Monday 23 September 2019

Resilient Tonga still producing results despite paltry funding

Inoke Afeaki Photo: Getty
Inoke Afeaki Photo: Getty

Ben Coles

Before one of Tonga's recent Test matches this year, in the Pacific Nations Cup, team manager Inoke Afeaki was forced to run out to a local sports shop.

The team's kit had not come through in time and Afeaki needed shorts for Tonga's players. Except the Tongan Rugby Union had provided no funds to pay for the extra strip, forcing Afeaki to ask the shop to accept an IOU.

"The shop provided some shorts, but they were hardly suitable for a Test match. Afeaki said he had no idea how they lasted during the Test," said Dan Leo, chief executive of the Pacific Rugby Welfare organisation.

"He said he would not have worn them on the beach, let alone for a top game of rugby. Little things like that at Test level can have a big impact.
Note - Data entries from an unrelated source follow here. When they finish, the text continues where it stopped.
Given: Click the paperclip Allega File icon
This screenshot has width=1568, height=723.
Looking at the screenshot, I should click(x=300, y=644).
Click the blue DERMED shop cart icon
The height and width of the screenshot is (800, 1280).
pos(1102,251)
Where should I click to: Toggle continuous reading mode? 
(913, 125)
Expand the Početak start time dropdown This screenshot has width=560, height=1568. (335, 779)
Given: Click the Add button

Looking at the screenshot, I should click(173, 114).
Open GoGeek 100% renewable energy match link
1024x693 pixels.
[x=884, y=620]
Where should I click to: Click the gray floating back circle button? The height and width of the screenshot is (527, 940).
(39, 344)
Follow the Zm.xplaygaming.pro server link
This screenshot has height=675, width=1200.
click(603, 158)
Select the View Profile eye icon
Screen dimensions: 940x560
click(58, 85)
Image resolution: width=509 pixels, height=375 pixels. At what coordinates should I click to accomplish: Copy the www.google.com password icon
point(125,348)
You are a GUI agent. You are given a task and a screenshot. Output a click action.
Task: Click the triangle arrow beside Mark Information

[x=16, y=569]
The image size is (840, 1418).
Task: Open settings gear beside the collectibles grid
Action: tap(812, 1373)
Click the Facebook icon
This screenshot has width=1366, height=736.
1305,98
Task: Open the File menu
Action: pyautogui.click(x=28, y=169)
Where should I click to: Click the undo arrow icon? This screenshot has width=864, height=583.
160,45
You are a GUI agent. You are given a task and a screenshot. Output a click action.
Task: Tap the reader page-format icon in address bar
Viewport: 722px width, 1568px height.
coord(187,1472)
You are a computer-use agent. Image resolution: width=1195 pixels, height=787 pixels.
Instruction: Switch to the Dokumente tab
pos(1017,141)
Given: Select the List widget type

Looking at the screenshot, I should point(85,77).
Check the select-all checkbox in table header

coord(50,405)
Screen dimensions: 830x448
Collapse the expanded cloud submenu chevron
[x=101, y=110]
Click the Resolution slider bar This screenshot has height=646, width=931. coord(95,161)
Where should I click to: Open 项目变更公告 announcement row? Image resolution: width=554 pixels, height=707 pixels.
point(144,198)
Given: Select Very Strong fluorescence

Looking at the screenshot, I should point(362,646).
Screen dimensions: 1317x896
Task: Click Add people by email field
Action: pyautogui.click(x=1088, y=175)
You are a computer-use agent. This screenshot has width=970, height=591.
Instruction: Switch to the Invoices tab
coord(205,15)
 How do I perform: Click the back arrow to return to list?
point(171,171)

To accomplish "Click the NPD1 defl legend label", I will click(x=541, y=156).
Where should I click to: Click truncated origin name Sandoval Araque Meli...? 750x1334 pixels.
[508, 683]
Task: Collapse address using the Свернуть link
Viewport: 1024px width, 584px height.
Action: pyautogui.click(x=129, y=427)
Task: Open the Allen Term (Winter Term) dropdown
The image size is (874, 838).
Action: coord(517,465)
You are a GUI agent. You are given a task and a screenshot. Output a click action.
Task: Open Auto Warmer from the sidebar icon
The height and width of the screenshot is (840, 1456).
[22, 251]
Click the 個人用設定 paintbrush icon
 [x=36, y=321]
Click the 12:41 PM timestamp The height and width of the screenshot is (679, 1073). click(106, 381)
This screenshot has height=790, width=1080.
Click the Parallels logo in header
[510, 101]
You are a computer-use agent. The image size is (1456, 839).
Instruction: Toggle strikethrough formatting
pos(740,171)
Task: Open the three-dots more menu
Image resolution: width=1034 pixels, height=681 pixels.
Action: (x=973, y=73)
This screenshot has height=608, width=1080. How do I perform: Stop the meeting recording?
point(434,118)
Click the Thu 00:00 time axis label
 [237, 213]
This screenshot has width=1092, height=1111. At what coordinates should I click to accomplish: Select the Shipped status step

It is an age-old problem for the Island teams - trying to get key figures in their organisations up to speed with the level teams are performing at."

Rugby union's haves and have-nots operate in disparate worlds and yet stories such as the last-minute dash to purchase some kit remain staggering. Far more seriously, there was also no money available for X-rays.

Tonga's players will not receive a match fee for facing a reshuffled Wales XV, with Warren Gatland resting his front-line starters and making 14 changes, including a first cap for Leicester full-back Jonah Holmes.

Instead, the Tonga squad have been paid a tour fee of 1,000 Pa'anga (€345) each for the week, whereas the players selected by Wales, based on estimated figures from recent years, will receive a match fee of around £5,500 (€6,200).

The Tongan Rugby Union had to be chased earlier this year in order for those allowances to be paid.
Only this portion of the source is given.